## What this task involves:
The data must be returned exactly. No line may be left out.

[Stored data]

== Segment start ==

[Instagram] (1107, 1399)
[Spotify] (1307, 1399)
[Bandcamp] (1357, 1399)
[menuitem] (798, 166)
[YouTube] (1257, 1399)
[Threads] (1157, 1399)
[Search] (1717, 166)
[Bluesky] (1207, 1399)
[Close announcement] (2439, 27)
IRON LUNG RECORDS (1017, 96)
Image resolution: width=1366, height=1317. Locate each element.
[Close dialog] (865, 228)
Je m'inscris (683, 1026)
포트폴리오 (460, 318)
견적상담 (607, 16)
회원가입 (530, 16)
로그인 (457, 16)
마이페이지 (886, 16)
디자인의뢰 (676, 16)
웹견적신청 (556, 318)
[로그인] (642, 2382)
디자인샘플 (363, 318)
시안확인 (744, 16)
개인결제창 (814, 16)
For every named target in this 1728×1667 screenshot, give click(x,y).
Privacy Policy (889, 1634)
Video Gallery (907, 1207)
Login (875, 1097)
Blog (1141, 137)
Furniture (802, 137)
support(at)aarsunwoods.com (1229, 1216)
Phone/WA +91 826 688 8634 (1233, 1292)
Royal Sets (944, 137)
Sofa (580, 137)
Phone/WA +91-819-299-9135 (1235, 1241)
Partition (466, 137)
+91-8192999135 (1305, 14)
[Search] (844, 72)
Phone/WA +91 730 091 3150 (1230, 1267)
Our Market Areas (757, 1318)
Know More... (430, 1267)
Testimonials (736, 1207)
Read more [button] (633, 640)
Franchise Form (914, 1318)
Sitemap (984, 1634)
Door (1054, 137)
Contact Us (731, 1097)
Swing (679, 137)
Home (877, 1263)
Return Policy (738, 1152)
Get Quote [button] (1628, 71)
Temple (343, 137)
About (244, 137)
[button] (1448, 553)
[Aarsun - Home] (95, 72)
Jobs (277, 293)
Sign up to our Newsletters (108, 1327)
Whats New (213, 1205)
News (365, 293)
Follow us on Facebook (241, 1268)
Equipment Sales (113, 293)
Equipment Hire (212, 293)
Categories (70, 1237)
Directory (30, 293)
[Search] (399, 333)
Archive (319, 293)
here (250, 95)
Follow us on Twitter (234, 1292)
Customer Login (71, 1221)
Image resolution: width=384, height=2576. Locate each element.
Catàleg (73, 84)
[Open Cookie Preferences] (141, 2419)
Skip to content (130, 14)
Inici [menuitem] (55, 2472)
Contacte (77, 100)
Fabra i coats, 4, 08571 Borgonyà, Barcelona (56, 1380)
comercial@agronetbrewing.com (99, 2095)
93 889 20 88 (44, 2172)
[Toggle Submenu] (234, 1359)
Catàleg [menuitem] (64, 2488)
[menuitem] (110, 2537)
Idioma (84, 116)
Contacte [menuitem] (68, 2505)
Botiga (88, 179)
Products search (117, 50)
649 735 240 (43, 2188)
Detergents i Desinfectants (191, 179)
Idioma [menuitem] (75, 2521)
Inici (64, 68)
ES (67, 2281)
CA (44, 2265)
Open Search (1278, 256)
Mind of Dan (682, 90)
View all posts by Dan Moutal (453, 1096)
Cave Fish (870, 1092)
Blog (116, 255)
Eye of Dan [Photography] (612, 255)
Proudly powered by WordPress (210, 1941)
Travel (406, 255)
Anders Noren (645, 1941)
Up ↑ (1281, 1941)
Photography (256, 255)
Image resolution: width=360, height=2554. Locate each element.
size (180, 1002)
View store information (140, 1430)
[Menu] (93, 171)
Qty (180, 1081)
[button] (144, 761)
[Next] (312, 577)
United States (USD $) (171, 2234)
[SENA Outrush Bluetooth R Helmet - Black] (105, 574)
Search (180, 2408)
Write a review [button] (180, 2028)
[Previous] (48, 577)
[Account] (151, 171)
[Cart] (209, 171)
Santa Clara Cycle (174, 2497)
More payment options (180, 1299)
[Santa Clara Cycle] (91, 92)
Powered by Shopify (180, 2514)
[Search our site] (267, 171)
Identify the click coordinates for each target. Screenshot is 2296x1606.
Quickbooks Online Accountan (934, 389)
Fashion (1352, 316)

== Segment end ==

## Reply to the task:
[Instagram] (1107, 1399)
[Spotify] (1307, 1399)
[Bandcamp] (1357, 1399)
[menuitem] (798, 166)
[YouTube] (1257, 1399)
[Threads] (1157, 1399)
[Search] (1717, 166)
[Bluesky] (1207, 1399)
[Close announcement] (2439, 27)
IRON LUNG RECORDS (1017, 96)
Image resolution: width=1366, height=1317. Locate each element.
[Close dialog] (865, 228)
Je m'inscris (683, 1026)
포트폴리오 (460, 318)
견적상담 (607, 16)
회원가입 (530, 16)
로그인 (457, 16)
마이페이지 (886, 16)
디자인의뢰 (676, 16)
웹견적신청 (556, 318)
[로그인] (642, 2382)
디자인샘플 (363, 318)
시안확인 (744, 16)
개인결제창 (814, 16)
For every named target in this 1728×1667 screenshot, give click(x,y).
Privacy Policy (889, 1634)
Video Gallery (907, 1207)
Login (875, 1097)
Blog (1141, 137)
Furniture (802, 137)
support(at)aarsunwoods.com (1229, 1216)
Phone/WA +91 826 688 8634 (1233, 1292)
Royal Sets (944, 137)
Sofa (580, 137)
Phone/WA +91-819-299-9135 (1235, 1241)
Partition (466, 137)
+91-8192999135 (1305, 14)
[Search] (844, 72)
Phone/WA +91 730 091 3150 (1230, 1267)
Our Market Areas (757, 1318)
Know More... (430, 1267)
Testimonials (736, 1207)
Read more [button] (633, 640)
Franchise Form (914, 1318)
Sitemap (984, 1634)
Door (1054, 137)
Contact Us (731, 1097)
Swing (679, 137)
Home (877, 1263)
Return Policy (738, 1152)
Get Quote [button] (1628, 71)
Temple (343, 137)
About (244, 137)
[button] (1448, 553)
[Aarsun - Home] (95, 72)
Jobs (277, 293)
Sign up to our Newsletters (108, 1327)
Whats New (213, 1205)
News (365, 293)
Follow us on Facebook (241, 1268)
Equipment Sales (113, 293)
Equipment Hire (212, 293)
Categories (70, 1237)
Directory (30, 293)
[Search] (399, 333)
Archive (319, 293)
here (250, 95)
Follow us on Twitter (234, 1292)
Customer Login (71, 1221)
Image resolution: width=384, height=2576. Locate each element.
Catàleg (73, 84)
[Open Cookie Preferences] (141, 2419)
Skip to content (130, 14)
Inici [menuitem] (55, 2472)
Contacte (77, 100)
Fabra i coats, 4, 08571 Borgonyà, Barcelona (56, 1380)
comercial@agronetbrewing.com (99, 2095)
93 889 20 88 (44, 2172)
[Toggle Submenu] (234, 1359)
Catàleg [menuitem] (64, 2488)
[menuitem] (110, 2537)
Idioma (84, 116)
Contacte [menuitem] (68, 2505)
Botiga (88, 179)
Products search (117, 50)
649 735 240 (43, 2188)
Detergents i Desinfectants (191, 179)
Idioma [menuitem] (75, 2521)
Inici (64, 68)
ES (67, 2281)
CA (44, 2265)
Open Search (1278, 256)
Mind of Dan (682, 90)
View all posts by Dan Moutal (453, 1096)
Cave Fish (870, 1092)
Blog (116, 255)
Eye of Dan [Photography] (612, 255)
Proudly powered by WordPress (210, 1941)
Travel (406, 255)
Anders Noren (645, 1941)
Up ↑ (1281, 1941)
Photography (256, 255)
Image resolution: width=360, height=2554. Locate each element.
size (180, 1002)
View store information (140, 1430)
[Menu] (93, 171)
Qty (180, 1081)
[button] (144, 761)
[Next] (312, 577)
United States (USD $) (171, 2234)
[SENA Outrush Bluetooth R Helmet - Black] (105, 574)
Search (180, 2408)
Write a review [button] (180, 2028)
[Previous] (48, 577)
[Account] (151, 171)
[Cart] (209, 171)
Santa Clara Cycle (174, 2497)
More payment options (180, 1299)
[Santa Clara Cycle] (91, 92)
Powered by Shopify (180, 2514)
[Search our site] (267, 171)
Identify the click coordinates for each target. Screenshot is 2296x1606.
Quickbooks Online Accountan (934, 389)
Fashion (1352, 316)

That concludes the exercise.